* TEXT EXTRACT *
====

Classification Philosophy

The philosophical notion of "classification" or "categories"


Classification is the use of generalization. Generalization allows a creature to treat a specific instance of something the same as it did to similar items encountered in the past. That is, if enough traits of a target match something encountered in the past, then it can be considered the same for practical purposes. (Actually, fuzzy matching is done so that partial matches are weighed also.) While hunting for worms, a fish does not need to investigate every rock by biting it to make sure it is not a shark. That would take to too much energy.

This ability to generalize traits allows "inference". A human hunter does not need to study and dissect every animal to know the characteristics of a given animal. If it fits the usual traits of a fox, then the hunter can hunt it just like he/she did with any other fox based on appearance alone. (If it turns out to be a possum instead of a fox, then the hunter may have to rework his mental nodes to be able to distinguish.)

It is hard to describe a notion with any precision or comparability without presenting some kind of model. If forced to pick a model for the human mental model of "classification", I would select a graph where each node is a thing or idea, and the edges (arrows) are weighted. We may want to make a distinction between concrete items, like a given person, and general, abstract ideas such as "family member".

====

* EXCERPTED RECORDS *
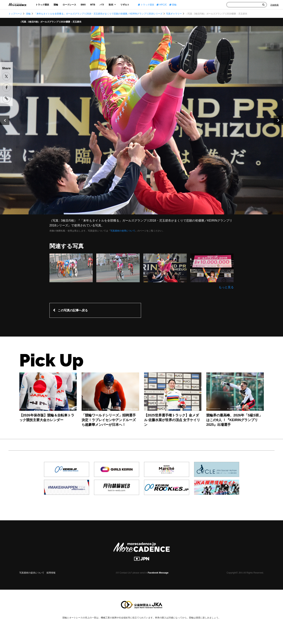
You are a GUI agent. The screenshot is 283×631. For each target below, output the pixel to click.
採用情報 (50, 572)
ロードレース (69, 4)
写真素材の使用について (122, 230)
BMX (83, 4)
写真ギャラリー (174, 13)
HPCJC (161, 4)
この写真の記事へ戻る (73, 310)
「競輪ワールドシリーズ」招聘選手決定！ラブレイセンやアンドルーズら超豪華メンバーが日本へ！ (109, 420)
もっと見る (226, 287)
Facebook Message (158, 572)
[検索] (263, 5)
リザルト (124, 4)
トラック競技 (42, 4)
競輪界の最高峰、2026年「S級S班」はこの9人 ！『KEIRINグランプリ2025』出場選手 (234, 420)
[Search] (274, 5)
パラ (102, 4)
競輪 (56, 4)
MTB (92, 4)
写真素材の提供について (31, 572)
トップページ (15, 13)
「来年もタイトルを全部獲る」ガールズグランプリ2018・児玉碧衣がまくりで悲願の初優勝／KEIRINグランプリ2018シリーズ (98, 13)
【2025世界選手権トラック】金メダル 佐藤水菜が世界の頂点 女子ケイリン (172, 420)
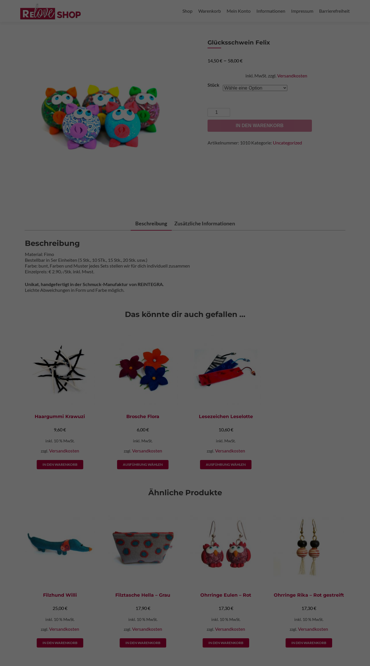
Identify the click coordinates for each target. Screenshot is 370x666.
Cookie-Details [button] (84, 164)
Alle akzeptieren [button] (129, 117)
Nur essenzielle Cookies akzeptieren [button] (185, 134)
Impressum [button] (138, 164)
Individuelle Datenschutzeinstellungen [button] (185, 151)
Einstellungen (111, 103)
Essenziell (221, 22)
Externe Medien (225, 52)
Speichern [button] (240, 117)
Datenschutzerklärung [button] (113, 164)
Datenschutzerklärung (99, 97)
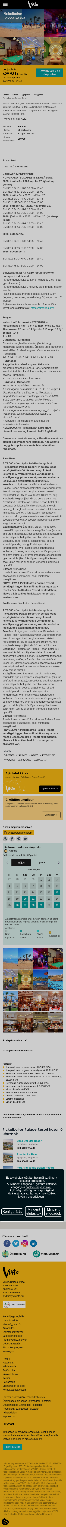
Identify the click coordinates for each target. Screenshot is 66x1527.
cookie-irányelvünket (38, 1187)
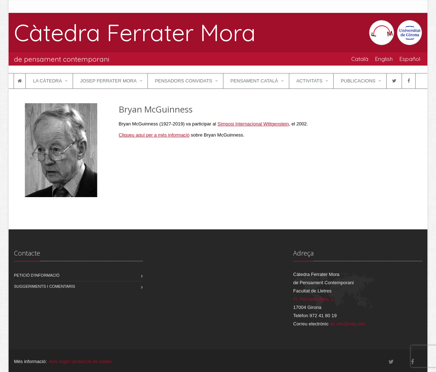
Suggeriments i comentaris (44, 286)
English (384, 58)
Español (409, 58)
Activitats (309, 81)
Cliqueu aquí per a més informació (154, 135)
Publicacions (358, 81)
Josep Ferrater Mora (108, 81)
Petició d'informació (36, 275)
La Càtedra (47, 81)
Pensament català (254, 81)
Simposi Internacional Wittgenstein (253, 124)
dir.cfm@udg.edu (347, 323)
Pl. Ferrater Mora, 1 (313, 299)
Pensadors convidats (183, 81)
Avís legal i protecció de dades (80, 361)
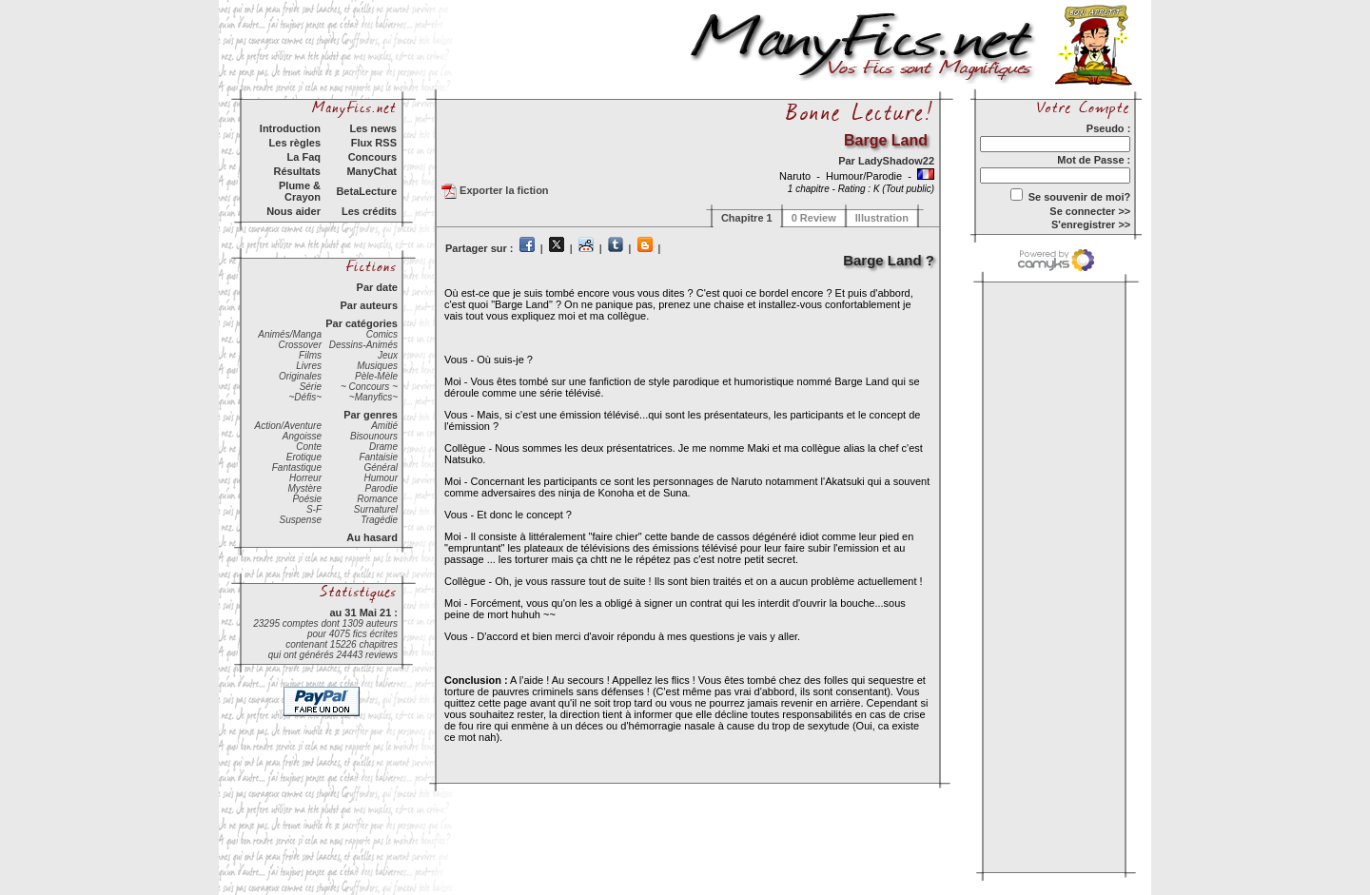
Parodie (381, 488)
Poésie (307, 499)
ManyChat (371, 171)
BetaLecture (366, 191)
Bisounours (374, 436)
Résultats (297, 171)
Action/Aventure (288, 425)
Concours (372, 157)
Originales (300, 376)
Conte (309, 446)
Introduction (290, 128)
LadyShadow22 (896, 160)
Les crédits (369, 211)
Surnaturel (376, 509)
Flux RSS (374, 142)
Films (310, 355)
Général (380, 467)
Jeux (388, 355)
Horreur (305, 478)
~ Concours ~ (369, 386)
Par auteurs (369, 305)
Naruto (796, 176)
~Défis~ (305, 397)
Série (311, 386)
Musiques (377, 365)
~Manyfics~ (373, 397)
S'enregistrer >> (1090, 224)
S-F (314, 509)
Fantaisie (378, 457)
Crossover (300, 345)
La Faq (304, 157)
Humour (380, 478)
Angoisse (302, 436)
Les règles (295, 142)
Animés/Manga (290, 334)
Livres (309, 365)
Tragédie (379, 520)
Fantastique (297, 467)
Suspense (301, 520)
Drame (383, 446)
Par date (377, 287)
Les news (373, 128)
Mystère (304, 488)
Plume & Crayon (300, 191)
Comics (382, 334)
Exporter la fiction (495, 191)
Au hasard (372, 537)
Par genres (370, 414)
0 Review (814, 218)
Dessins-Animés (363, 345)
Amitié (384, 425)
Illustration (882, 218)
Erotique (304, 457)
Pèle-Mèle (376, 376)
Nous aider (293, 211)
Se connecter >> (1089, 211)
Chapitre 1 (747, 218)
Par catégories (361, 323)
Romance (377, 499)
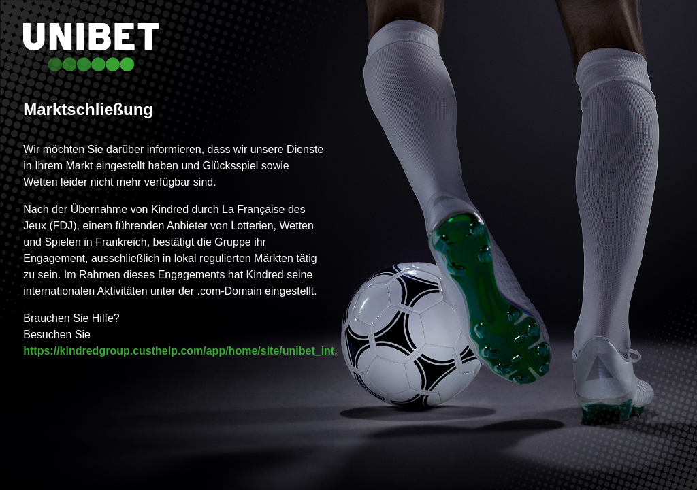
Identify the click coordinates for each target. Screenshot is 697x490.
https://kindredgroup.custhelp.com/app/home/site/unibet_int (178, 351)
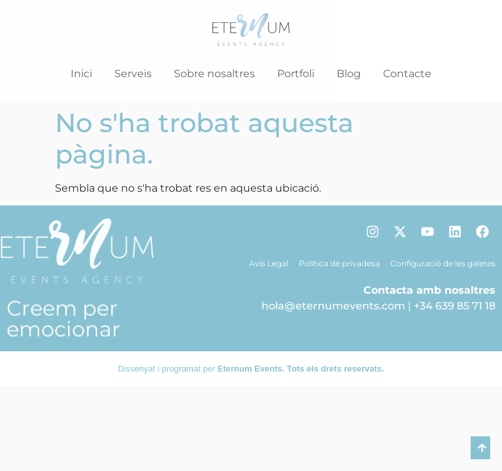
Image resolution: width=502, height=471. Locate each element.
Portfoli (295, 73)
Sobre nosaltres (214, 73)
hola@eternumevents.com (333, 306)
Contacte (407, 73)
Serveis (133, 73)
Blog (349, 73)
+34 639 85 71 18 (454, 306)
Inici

====

* TASK INSTRUCTIONS *
1. Translate this sentence from the classification text into Spanish: "Classification is the use of generalization."
2. Copy word for word the part of the classification text that opens with the words containing "This ability to" and closes with "able to distinguish.)".
The records come from a different source than the text on classification.

* COMPLETED EXERCISE *
1. La clasificación es el uso de la generalización.

2.
This ability to generalize traits allows "inference". A human hunter does not need to study and dissect every animal to know the characteristics of a given animal. If it fits the usual traits of a fox, then the hunter can hunt it just like he/she did with any other fox based on appearance alone. (If it turns out to be a possum instead of a fox, then the hunter may have to rework his mental nodes to be able to distinguish.)